Es ist eines der menschlichen Kuriosa. Ohne den Grund dafür zu kennen, ist der Homo Sapiens linksorientiert: Er hat nicht nur eine leicht erhöhte Aufmerksamkeit für die linke Seite, sondern bewegt sich auch lieber linksherum.

Das gilt für den Langstreckenläufer in der Arena wie für den in der Wüste Verirrten - und das Kind im Karussel. Der Einzelhandel hat sich ebenfalls dem Linksdrang angepasst.

sueddeutsche.de: Warum müssen wir im Supermarkt immer linksherum gehen?

Manfred Schmäing: Das ist die Macht der Gewohnheit. Vielleicht wäre es anders, wenn die überwiegende Zahl der Deutschen Linkshänder wäre.

sueddeutsche.de: Gibt es viele Ausnahmen?

Schmäing: Bei rund 98 Prozent unserer Supermärkte ist der Eingang rechts und Sie laufen links herum. Nur bauartbedingt muss es manchmal in die andere Richtung gehen.

sueddeutsche.de: Kaufen Kunden, die in den Rechtstrott gezwungen werden, anders ein?

Schmäing: Wir haben noch keine Unterschiede festgestellt.

sueddeutsche.de: Wie sortieren sich die modernen Supermärkte?

Schmäing: Sehr unterschiedlich. Früher gab es einen Gang, in der Mitte war ein Regal und man lief am gesamten Warenangebot vorbei. Heute gibt es diesen ursprünglichen Kundenlauf nicht mehr, sondern je nach Marktgröße steuern die Kunden bestimmte Ziele individuell an.

sueddeutsche.de: Und sie finden die Produkte, weil sie ahnen, wo was sein kann?

Schmäing: Genau. Die Orientierung im Markt funktioniert nach dem Grundsatz der in sich geschlossenen Sortimente. Nehmen Sie den Frühstücksbereich: Wenn Sie Kaffee kaufen, erwarten Sie daneben die Marmelade. Beim Waschmittel ist es ähnlich: Sie suchen es in der Nähe der Kosmetika und Putzmittel. Nur wenn Sie diese Grundsätze bei der Marktplanung einhalten, finden sich die Kunden zurecht.
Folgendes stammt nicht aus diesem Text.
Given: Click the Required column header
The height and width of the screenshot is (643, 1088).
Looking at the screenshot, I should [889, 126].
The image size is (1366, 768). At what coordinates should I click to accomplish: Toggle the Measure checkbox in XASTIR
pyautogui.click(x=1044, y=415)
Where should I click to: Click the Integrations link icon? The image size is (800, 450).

sueddeutsche.de: Trotzdem muss man manchmal die Verkäufer fragen. Gibt es Produkte, bei denen die Zuordnung schwierig ist?

Schmäing: Gewürze und Eier sind immer problematisch. Sie lassen sich in viele Bereiche einordnen.
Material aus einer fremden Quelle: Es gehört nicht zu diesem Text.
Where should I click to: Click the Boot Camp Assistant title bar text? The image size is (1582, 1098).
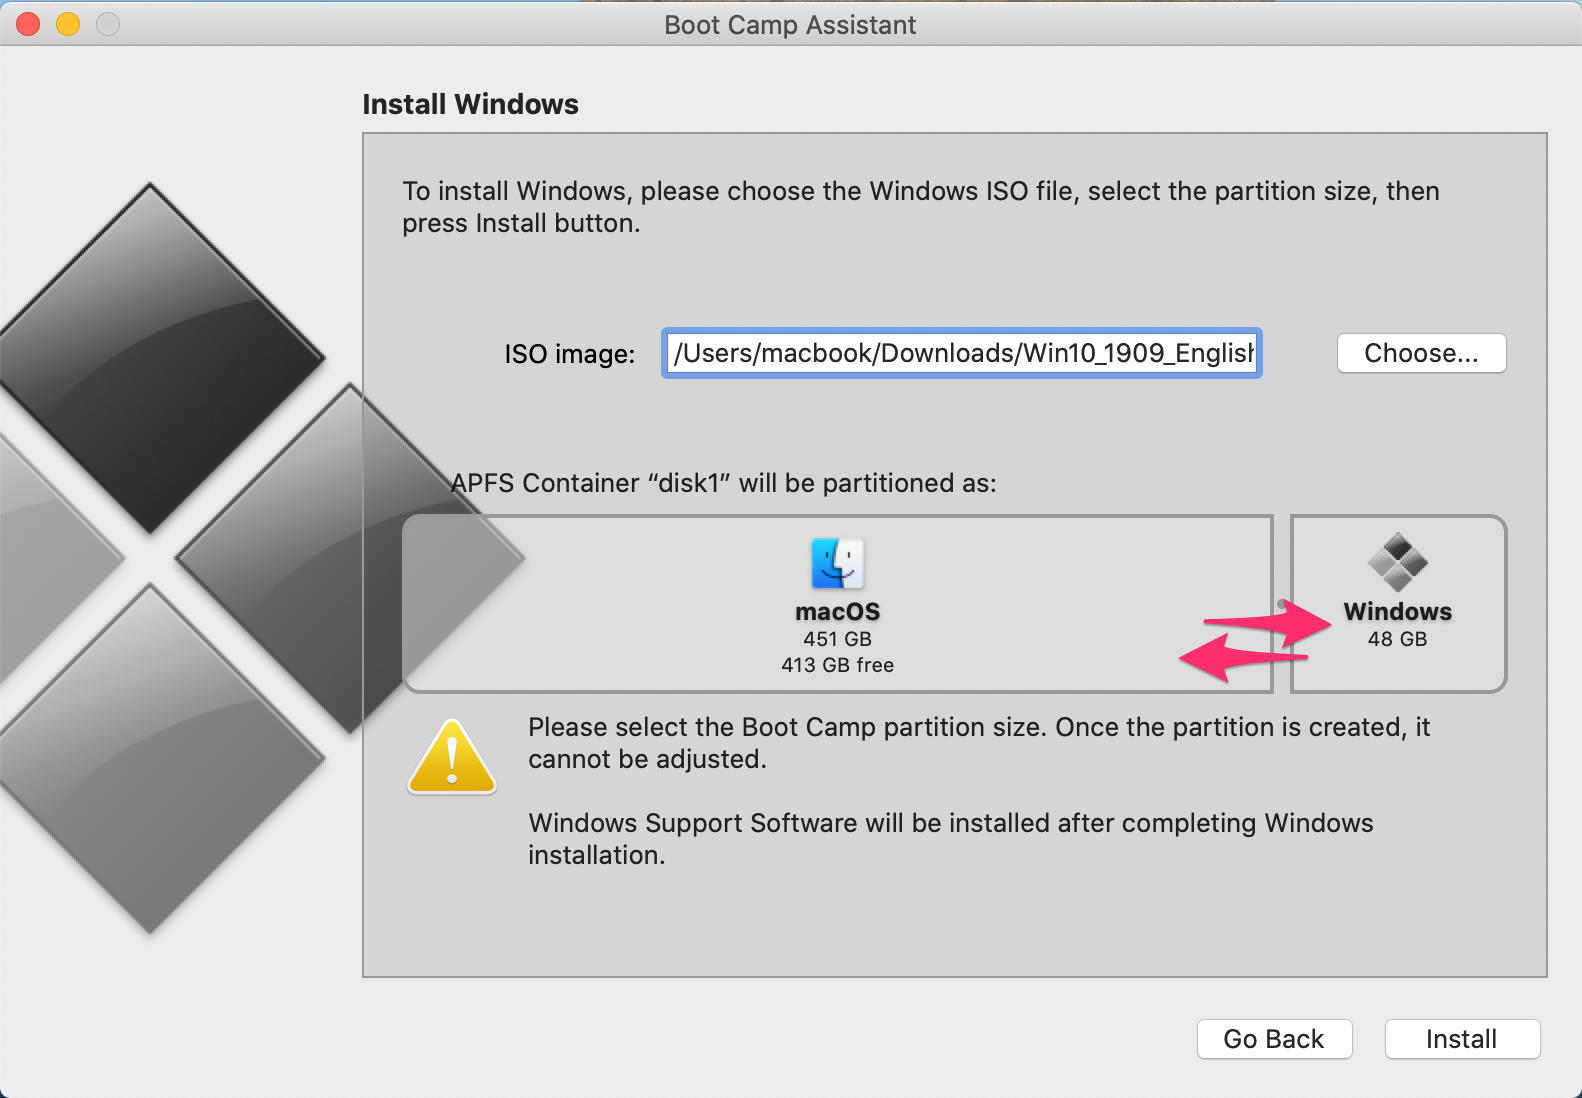[x=790, y=25]
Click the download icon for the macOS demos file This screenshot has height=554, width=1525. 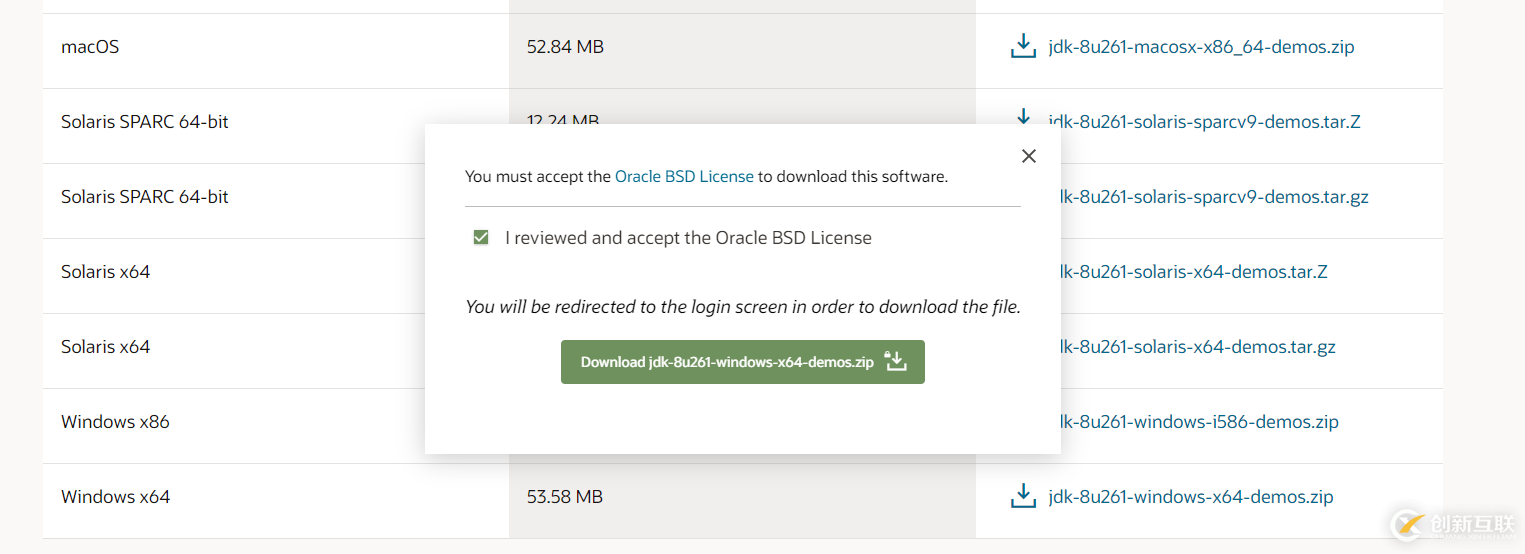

sueddeutsche.de: Welche Waren stehen am Eingang?

Schmäing: Ganz unterschiedlich. Auf Großflächen, sprich Warenhäuser mit vielleicht 10.000 qm Verkaufsfläche, beginnen viele mit dem Non-Food-Bereich. Da kommen gleich am Eingang beispielsweise die Zeitschriften. Wir bei Edeka starten mit der Obst- und Gemüseabteilung.

sueddeutsche.de: Feste Regel für das Wochenmarkt-Gefühl?

Schmäing: Feste Regel! Wir haben den Frischeanspruch.

sueddeutsche.de: Hat jenseits des Frischeanspruches der frühe Griff zu Obst und Gemüse auch eine Alibi-Funktion? Wer anfangs gesünder kauft, ist beim weiteren Einkauf großzügiger zu sich selbst?

Schmäing: Nein. Solche Überlegungen stellen wir nicht an.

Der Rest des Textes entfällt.